By the way, is your Golden crossed with a Bear? He's huge!!!


----------



## Discoverer

Jen & Brew said:


> By the way, is your Golden crossed with a Bear? He's huge!!!


Hahaha, Actually, he's not that big, just seems so from this angle


----------



## hollyk

What a handsome talented hunting buddy you have!


----------



## Discoverer

*Jan 16, 2013*

Last duck hunting of 2012-2013 season. There will be 3 weeks of the geese hunt at the end of February, but ducks are over.


----------



## Discoverer

*Short video of duck retriving*


----------



## Wendy427

Have to admit, I was really curious to see these pics and watch the video. Really cool, Oscar!


----------



## hotel4dogs

great photos and loved the video. Your boy is really handsome...and clearly loves what he's doing!


----------



## Zuca's mom

That is adorable.


----------



## love never dies

Oscar is a true good boy! So desire to please Discoverer  
- love the video


----------



## Discoverer

*Ducks hunting*

The season is over until next fall, so here is just a short video of winter hunting with Oscar.


----------



## Helo's Mom

He is so beautiful and well trained. I just love all the things you post about him.


----------



## Discoverer

Short collage of Oscar's field photos since he was 10 weeks old.

Enjoy!


----------



## Discoverer

*September 7, 2013*

Waiting is over and goose hunt is officially on!!! Below are couple pictures from today's opener. We managed to bag 9 beautiful geese this morning.


----------



## hotel4dogs

great photos! He's smiling, must have had a great day!


----------



## love never dies

Ohh.. I missed the short collage --- very nice!


----------



## sterregold

Nice! The geese here must have gotten a memo that the season was open because they have disappeared from the fields they were in the day before!!


----------



## Alaska7133

It's good to see Oscar enjoying getting out there. He's very good at what he does. Have you thought about doing hunt tests with him?


----------



## Discoverer

sterregold said:


> Nice! The geese here must have gotten a memo that the season was open because they have disappeared from the fields they were in the day before!!

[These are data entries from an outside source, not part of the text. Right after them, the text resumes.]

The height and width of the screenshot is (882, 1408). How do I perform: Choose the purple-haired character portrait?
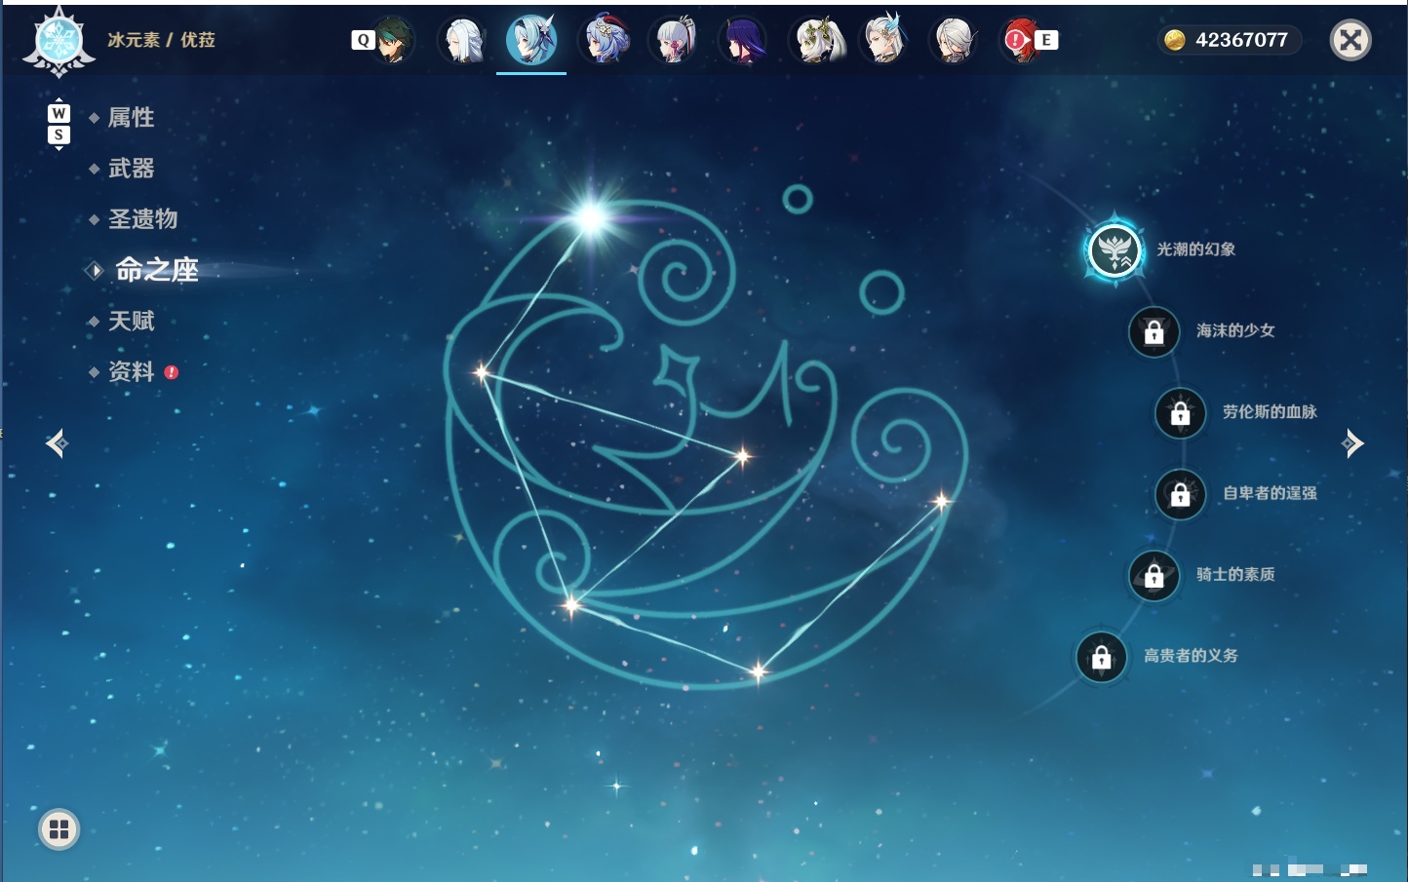(x=743, y=40)
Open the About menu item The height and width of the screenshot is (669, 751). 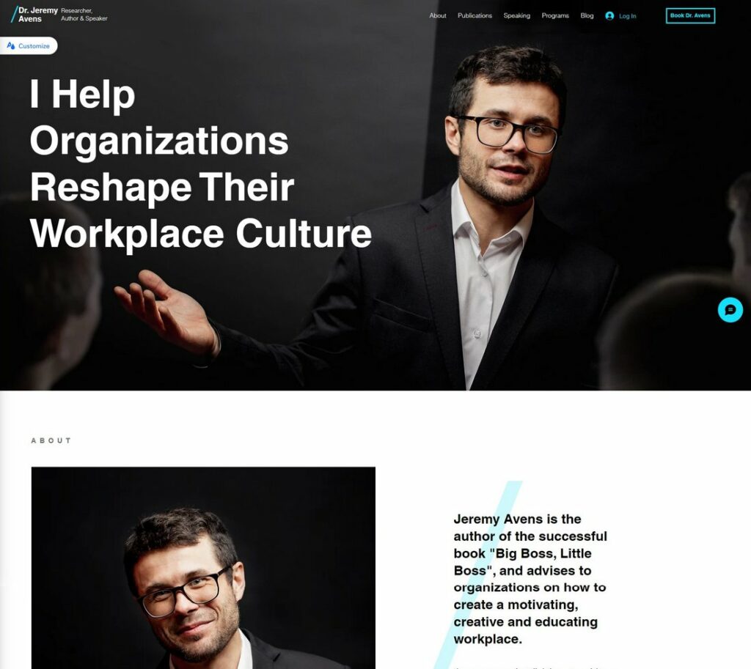(x=437, y=16)
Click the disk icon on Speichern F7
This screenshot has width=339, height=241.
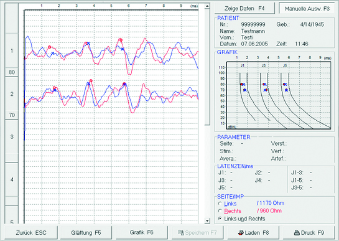pyautogui.click(x=181, y=233)
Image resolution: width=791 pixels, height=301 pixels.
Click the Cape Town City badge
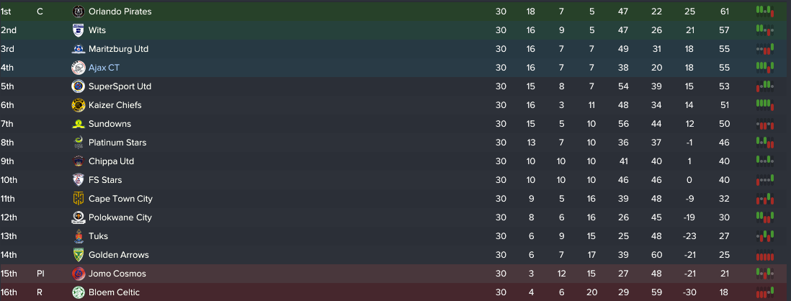[79, 199]
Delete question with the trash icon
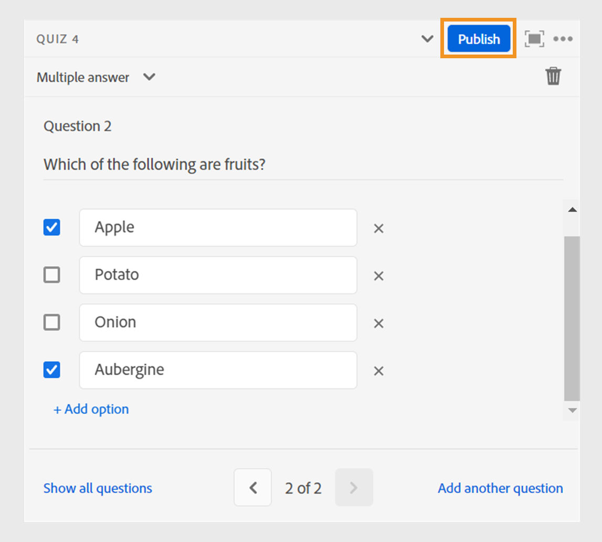 point(553,76)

It's really amazing, isn't it? And as soon as the season is over, they start flying right above your head and completely ignore your presence, but only until the next opening day ...


----------



## Discoverer

Alaska7133 said:


> It's good to see Oscar enjoying getting out there. He's very good at what he does. Have you thought about doing hunt tests with him?

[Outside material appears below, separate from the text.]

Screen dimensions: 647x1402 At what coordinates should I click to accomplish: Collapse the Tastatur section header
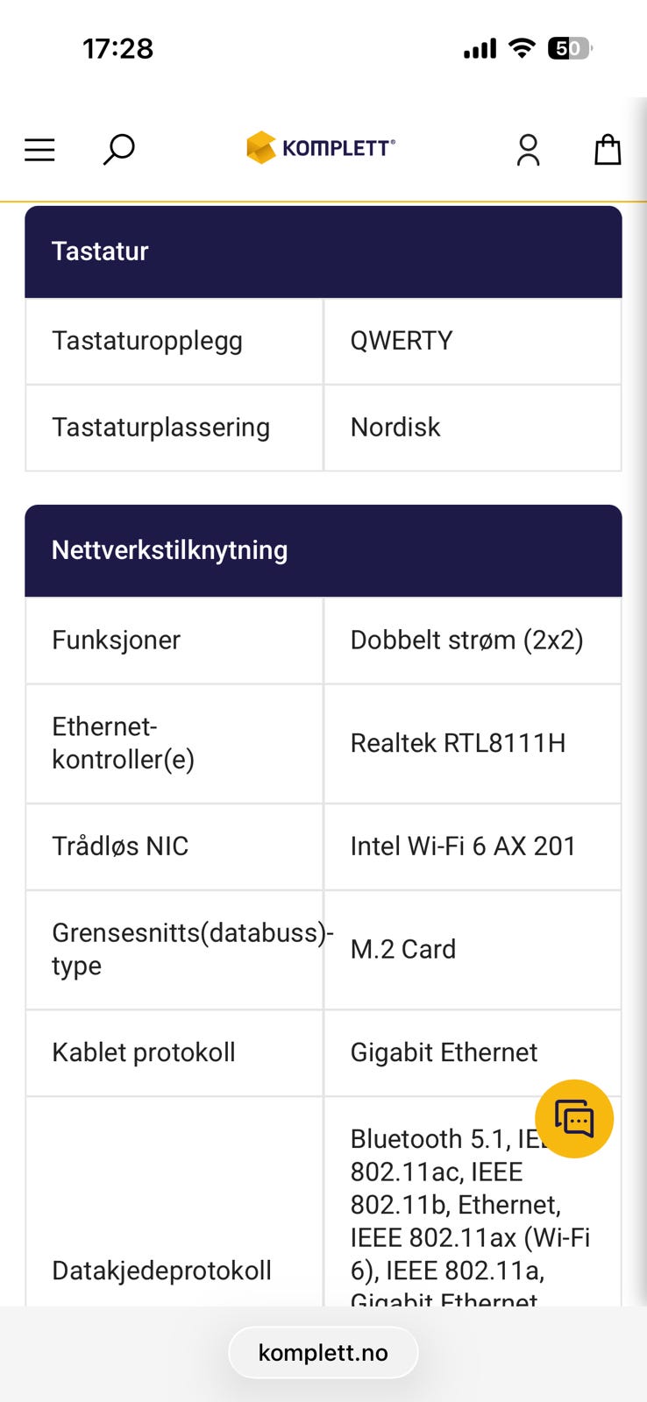click(323, 251)
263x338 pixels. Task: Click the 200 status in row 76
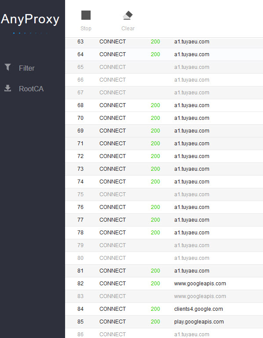tap(155, 207)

I think he would easily pass JH test, but it's not a goal for us right now, maybe later. I just want him to be a great gun dog and a hunting companion.


----------



## goldlover68

Wishing I was with you guys..great pictures...looks like you have a real Water Dog going for you....

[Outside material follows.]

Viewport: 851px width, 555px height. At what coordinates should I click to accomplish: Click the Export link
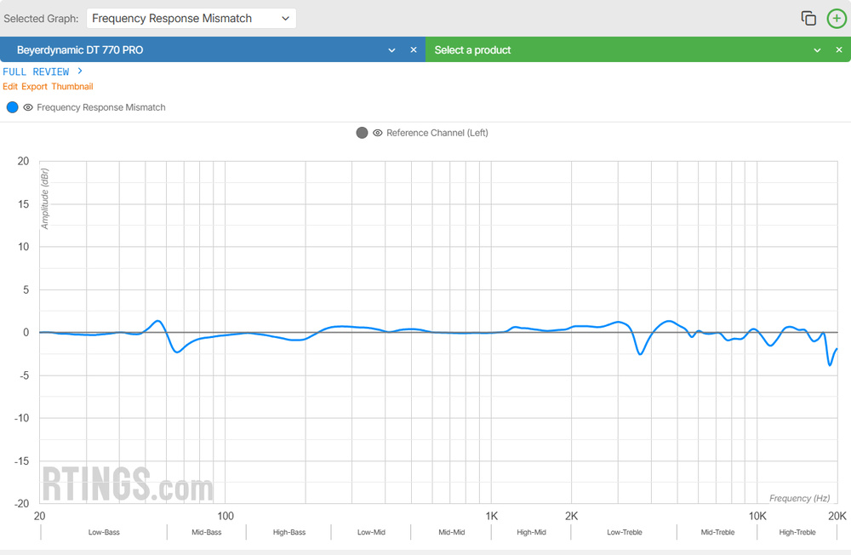[34, 87]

Teal season is open now where live it has been over 90 degrees F all week but is cooling off on Thursday....I am going hunting on Friday.....maybe we will get a shot or two!


----------



## averageJoelene

Oscar is one HANDSOME fellow! And I absolutely love seeing these guys/gals doing what they do best.


----------



## Discoverer

*November 4, 2013*

Pictures from yesterday's hunt:


----------



## hotel4dogs

AWESOME photos.


----------



## JessCDoyle

Absolutely love this thread.. We're getting into field work with Laika, but would love for her to be a great hunting companion/gun dog as well.. if only we were hunters! never too late to learn for sure,and we hope that we will soon.. just so much involved! But I love it, and I love seeing the dog do what they're bred for and in their element


----------



## Discoverer

Hunting is great this season! 





































More pictures from the latest hunt is in the thread


----------



## timberdoodle

Excellent pictures! Oscar's a great looking dog, it looks like he's living the dream


----------



## Discoverer

*Sep 7, 2014*

We bagged one honker on goose opener. It was slow this year, looking forward for duck opener in October.


----------



## Alaska7133

That's too bad. Our opener was last Monday for all birds. Went today and just enjoyed the day. The only duck we flushed was too far to shoot. The marshes I go to are 10 minute drive from my house. I'm tempted to go this week before work. How far do you have to go to shoot?


----------



## Discoverer

There are few farms/ marshes we're usually hunting on, all are withing 1 hour drive. 



Alaska7133 said:


> That's too bad. Our opener was last Monday for all birds. Went today and just enjoyed the day. The only duck we flushed was too far to shoot. The marshes I go to are 10 minute drive from my house. I'm tempted to go this week before work. How far do you have to go to shoot?


----------



## Discoverer

*Duck opener*

We got a few very nice mallards last weekend on an opener. Oscar was a happiest dog 










More pictures are in the thread


----------



## Discoverer

*Nov 8, 2014*

After few weeks of heavy rain most of the fields are flooded with lots of ducks on them. We went out today morning and limited out in less than two hours. Got one honker too.


----------



## Discoverer

We went again to the same field and just in two days the field is almost dry off. We found a small pond where were able to set the decs. Much less ducks this time, got only 5. One retrieve was very difficult, as I didn't see exactly where the bird landed and kept sending Oscar to high reeds, but in wrong direction. Finally let him do his job and he brought the bird to my hand. I should rely more on his nose than on my eyes


----------



## Alaska7133

It would be great if you shared with us the decoys that you use. You are definitely very successful!


----------



## Discoverer

Alaska7133 said:


> It would be great if you shared with us the decoys that you use. You are definitely very successful!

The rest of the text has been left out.